The other major concern that stood out was that Latham skipped all forms of athletic testing during the lead-up to the draft (big red flag) and when you consider his size and the 0% hit rate of first-round OTs his size over the last 10 years, you can see why that is a big concern.

Since we haven't seen Latham in pads yet against actual NFL defenses, this is still a major question mark.

Has Latham answered any of these questions and concerns?

Right now all of those concerns are still real. Bill Callahan's stamp of approval means a great deal, and Latham is going to have as much time as he needs to prove whether he can do it or whether he can't do it in the NFL.

So far, all of the news out of OTAs has been very positive, and that brings me to the entire point of this article. Will Latham be able to play left tackle? Is he going to struggle with quicker pass rushers that can take advantage of his issue with oversetting? Is he going to be the best tackle in this draft class? Despite the strong start, we don't know the answers to any of that right now.

The one thing that we can already say about Latham is that he isn't going to be a bust. Latham has already shown that he is too talented, too coachable, and he puts in too much effort to end up as a bust.

I don't want to make too much of hitting a sled, but Tennessee Titans fans have quickly learned the names of Olga and Bertha, Bill Callahan's tools of destruction on the practice field.

These things are nearly 400 lb. and they are built to make offensive linemen look stupid because the second that the lineman starts to lose their form the back of the sled either digs into the ground to stop their progress or the weight shifts and forces the linemen to start turning in a circle.

It is nearly impossible to get this thing to move on a straight line without fixing one of these issues, and in just a few weeks Latham has mastered it. Look at the clip below:

Forget all of the throws, forget the routes, forget cuts from running backs or interceptions from DBs, I have not seen a single clip from any team during OTAs that is more impressive than what Latham did right there and it is a massive improvement from where he started.

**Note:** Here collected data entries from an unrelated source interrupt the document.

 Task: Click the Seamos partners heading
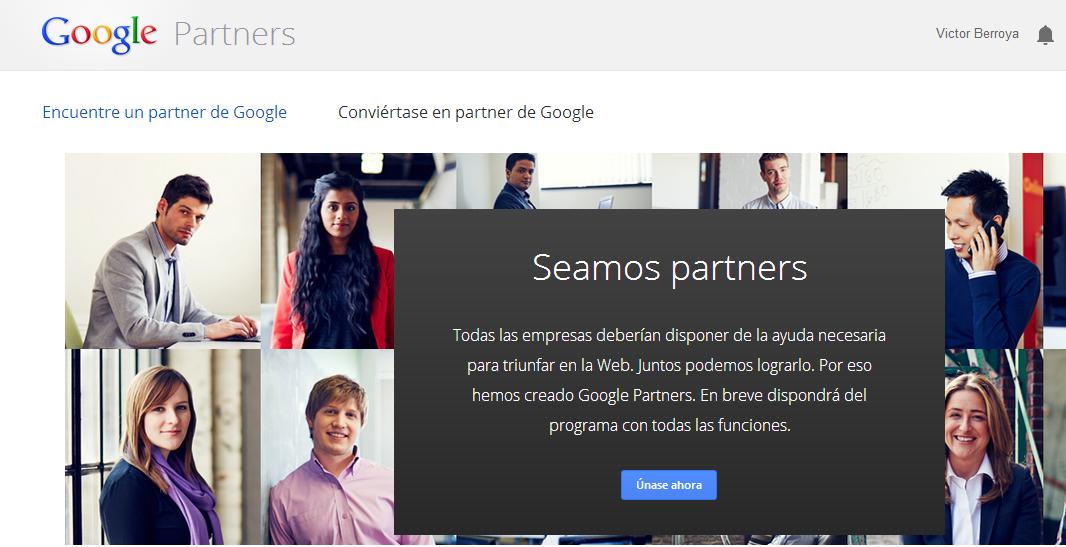pyautogui.click(x=670, y=267)
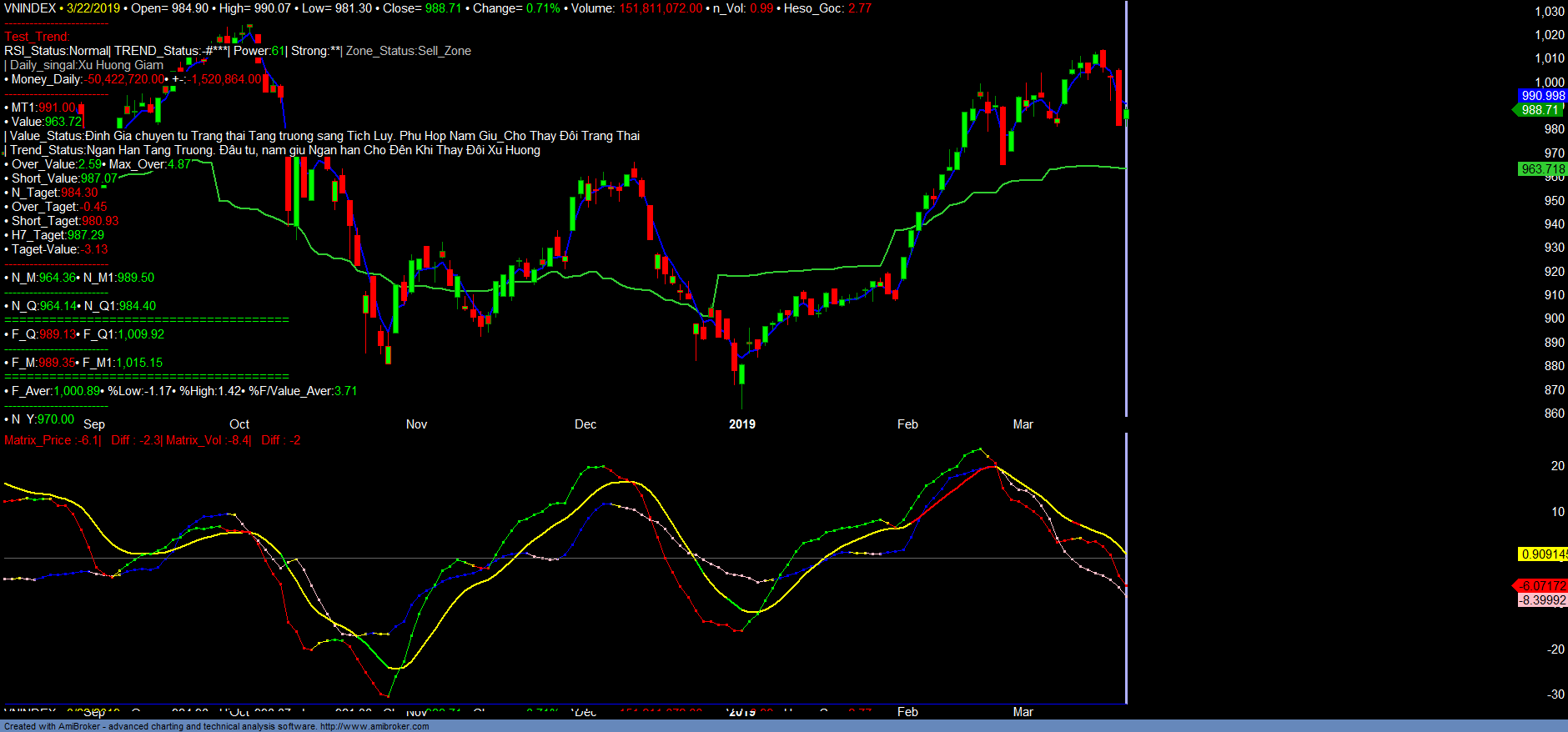Select the pink -8.39992 indicator value label
Image resolution: width=1568 pixels, height=732 pixels.
coord(1541,600)
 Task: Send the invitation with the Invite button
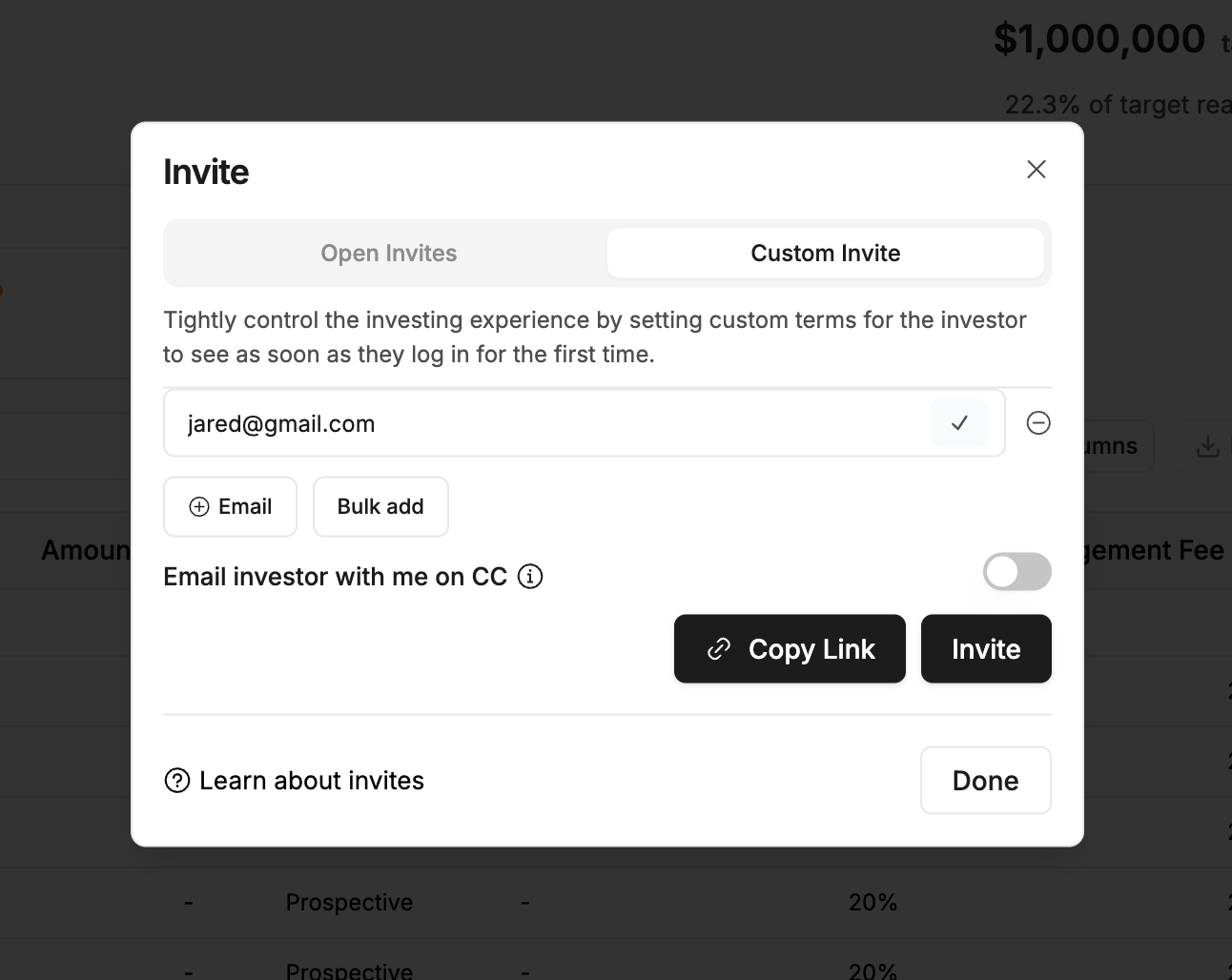tap(986, 649)

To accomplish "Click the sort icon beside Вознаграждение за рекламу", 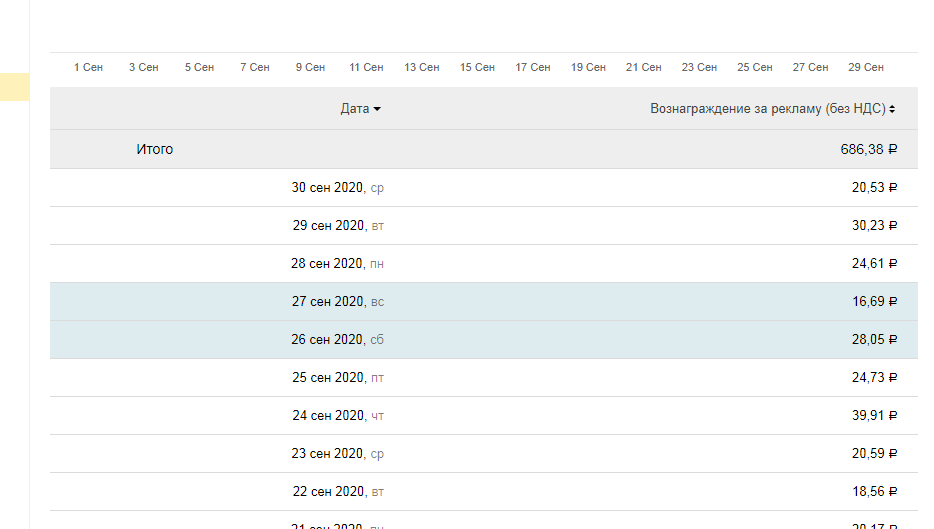I will 892,110.
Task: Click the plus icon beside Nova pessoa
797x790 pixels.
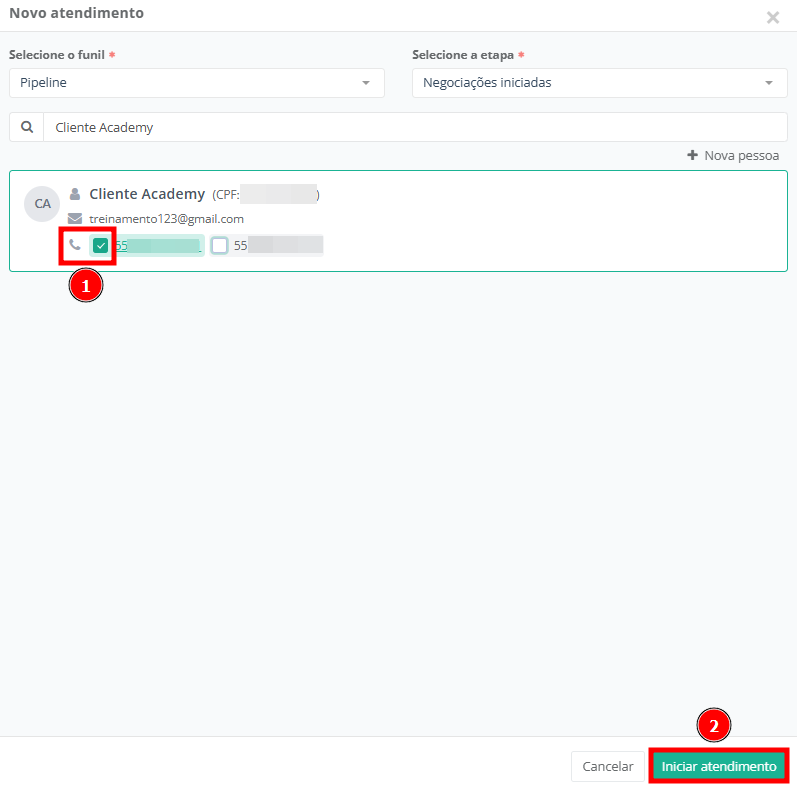Action: click(x=692, y=156)
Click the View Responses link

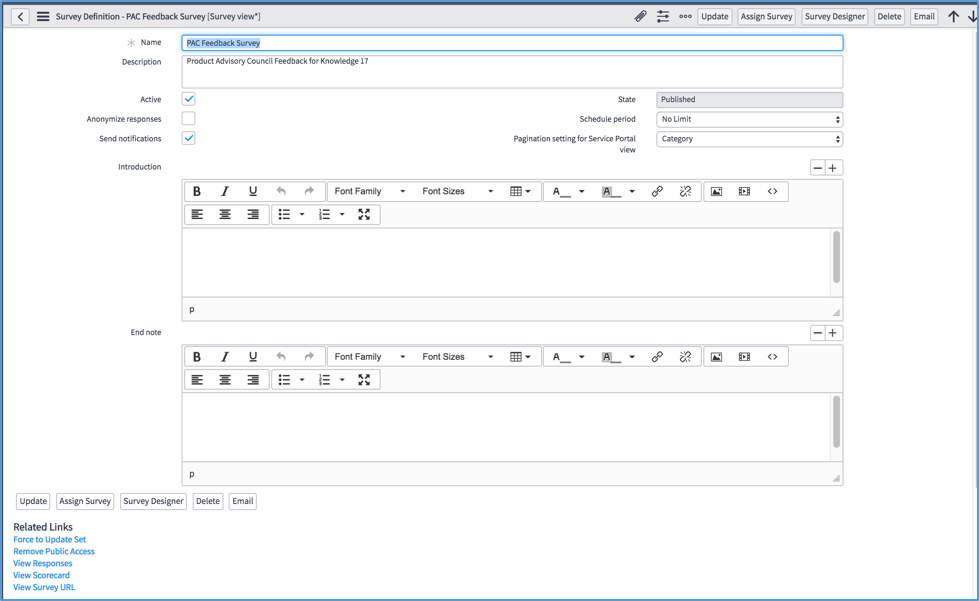pyautogui.click(x=43, y=563)
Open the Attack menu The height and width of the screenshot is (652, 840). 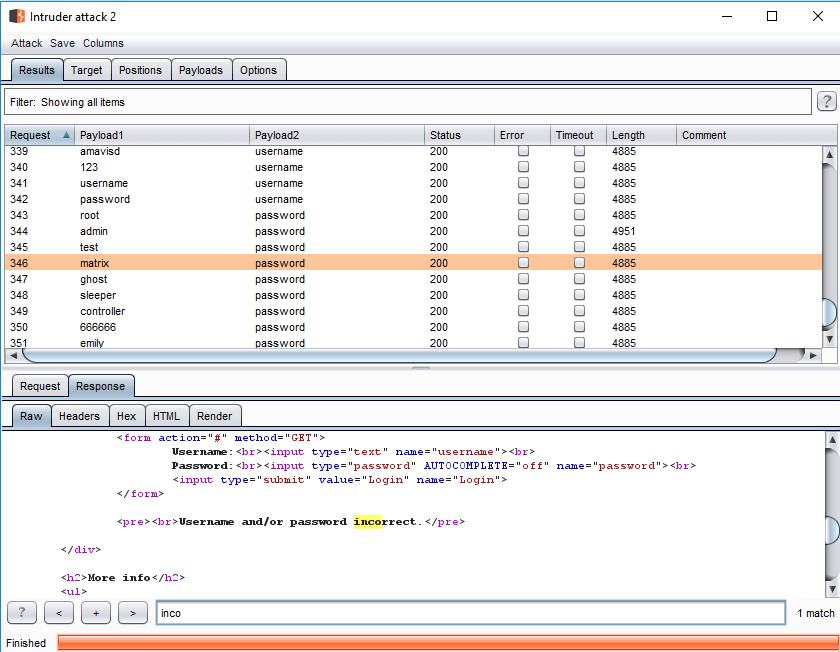(27, 43)
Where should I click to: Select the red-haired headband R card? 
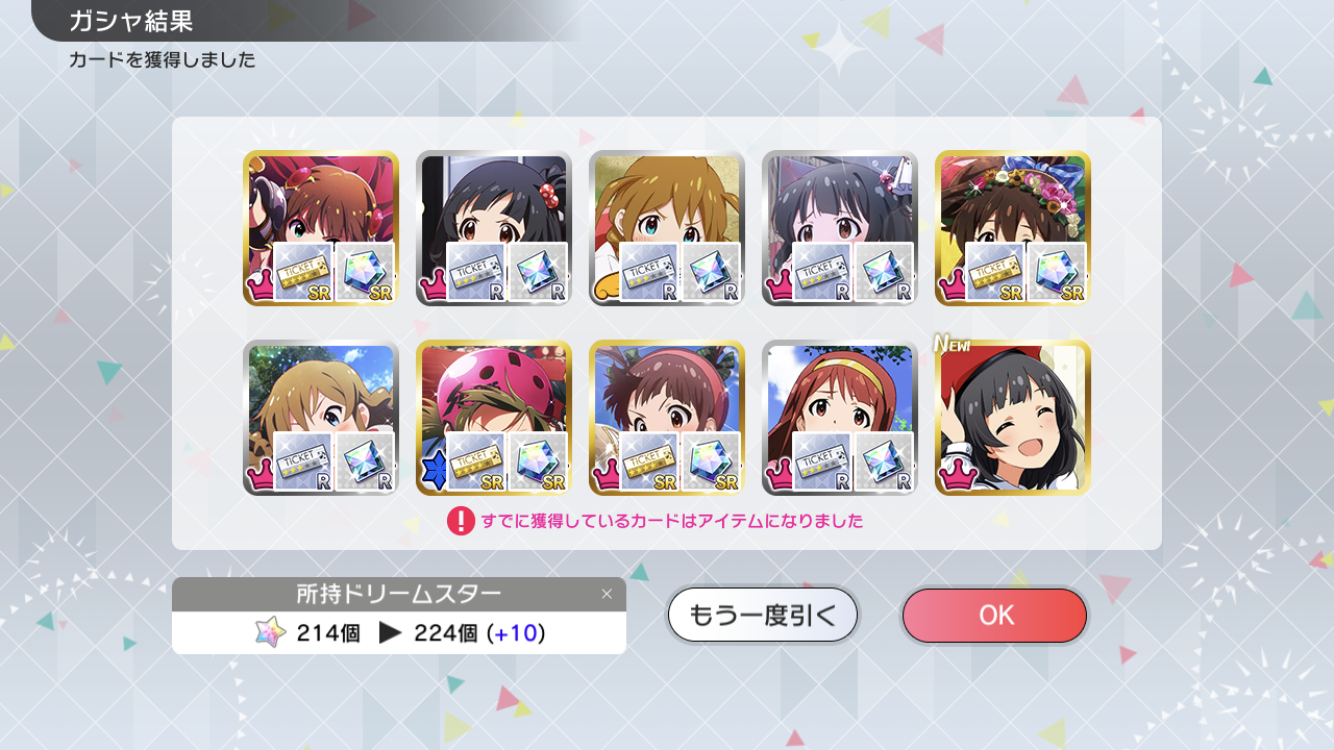pyautogui.click(x=840, y=417)
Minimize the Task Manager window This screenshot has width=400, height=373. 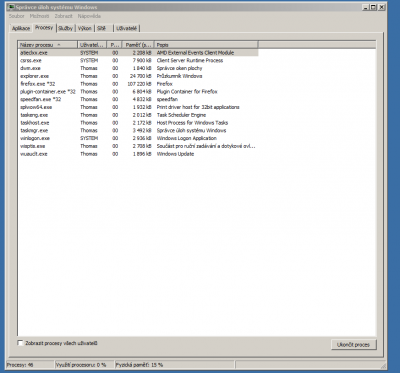pyautogui.click(x=366, y=7)
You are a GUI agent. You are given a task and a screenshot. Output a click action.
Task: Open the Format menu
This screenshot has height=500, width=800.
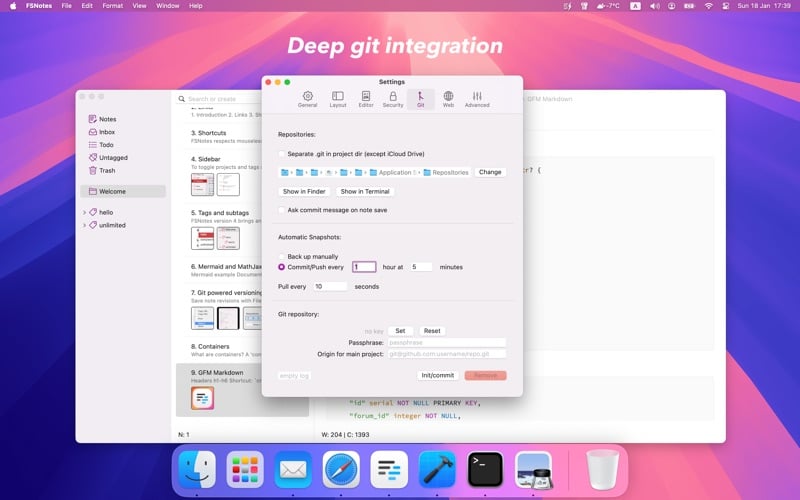click(113, 6)
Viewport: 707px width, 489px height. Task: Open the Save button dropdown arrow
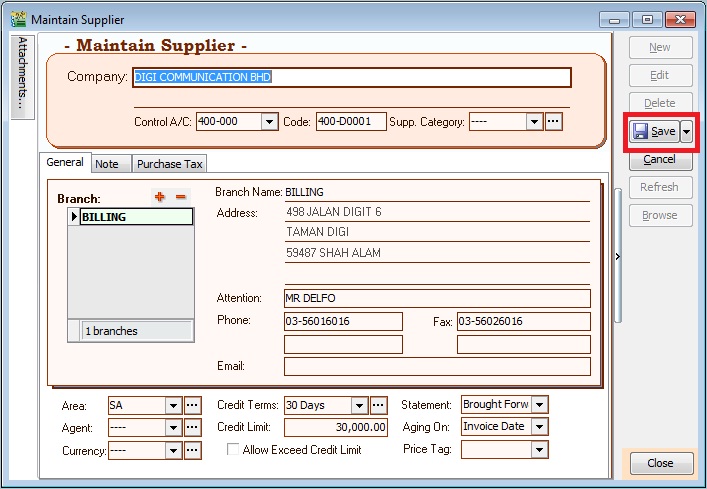click(687, 132)
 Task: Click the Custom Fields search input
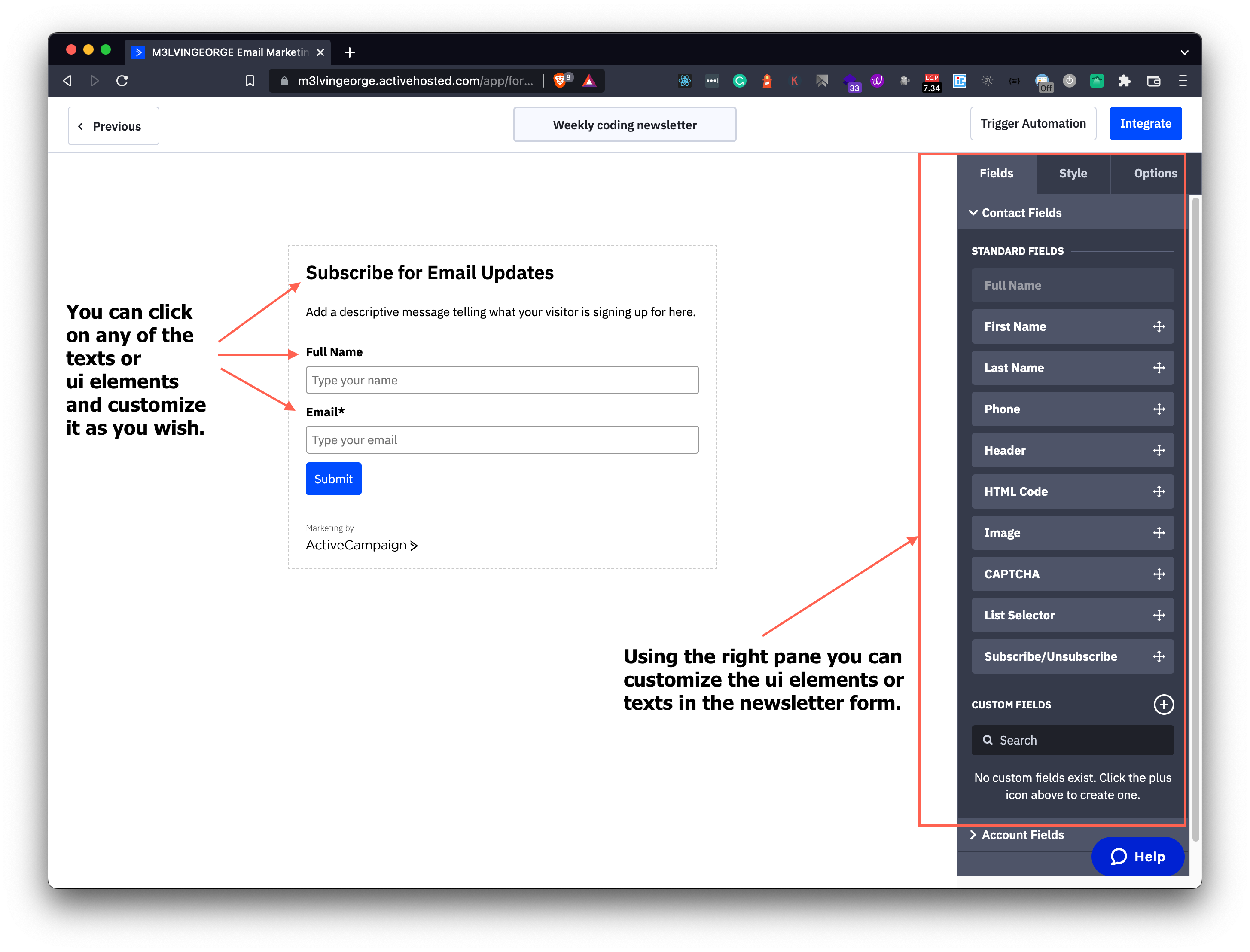(x=1072, y=740)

I can't tell you whether he will be a left tackle like Tyron Smith, a right tackle like Lane Johnson, or a guard like Brandon Scherff. What I can tell you is that someone with his physical traits, his pedigree, and his coachability combined with the best offensive line coach in the NFL, will be a good player somewhere on the offensive line.

At the very least, he is going to be a player that the Titans will consider using the fifth-year option on, and that is a win for this franchise.